Turkish government pushing for bill on security amid heated row
DHA PhotoThe government has vehemently defended its contentious new security bill, which was postponed after being scheduled to begin on Feb. 4, amid strict objections from all opposition parties, who argue that the bill signals a return to the “police state” in Turkey.
“For a few days, redundant black propaganda that is completely based on disinformation has been conducted. Like what? ‘Two years [imprisonment] for the use of a slingshot, one year [imprisonment] for the use of weapons.’ These are utter lies,” Interior Minister Efkan Ala told a group of reporters on Feb. 3, before attending the weekly parliamentary group meeting of his ruling Justice and Development Party (AKP).
“If the slingshot is at one’s home, then there is no problem. But if you take an iron marble slingshot - which is like a catapult and has a bullet-like effect - to a demonstration, meeting or rally, only then will you get the penalty that you get when attending anywhere with a licensed weapon,” Ala said.

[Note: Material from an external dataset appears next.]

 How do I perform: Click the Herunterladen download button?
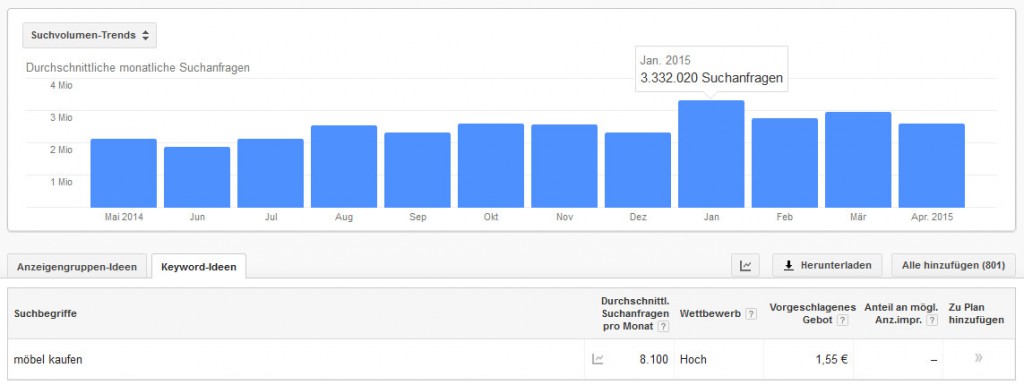pos(827,266)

This week, General Assembly meetings are planned at parliament, not only on regular working days of the week, but also on Friday and Saturday.
The picture of the draft homeland security bill painted by the government and the three opposition parties at parliament - namely the main opposition Republican People’s Party (CHP), the Nationalist Movement Party (MHP) and the Peoples’ Democratic Party (HDP) - have been in stark contrast.
The opposition parties have claimed that adoption of the bill in its current form could be regarded as a return to the infamous Sept. 12 military coup d’état regime.
However, the government says the package contains no provisions that restrain citizens’ fundamental rights and freedoms.
The draft bill proposes an expansion of the police’s search and detention powers. It would also give provincial governors the authority to suspend the law and the use of fundamental rights, as was the case in large parts of the southeast of Turkey under the Emergency Rule Region (OHAL) regime between 1987 and November 2002.
In December, Human Rights Watch warned that the draft law proposes to give the highest administrative officer of a province, the governor, authority to assume powers that rightly belong to the prosecutorial authorities.
The draft bill states: “Where necessary and where there is a need for urgent measures, a governor can give direct orders to the police chief or public officials to shed light on a crime and to find the perpetrators of the crime.”
As governors are part of the executive branch and are directly appointed by the government in Ankara, allowing them to order police “to shed light on a crime” opens the door to governors directing police investigations, Human Rights Watch stated.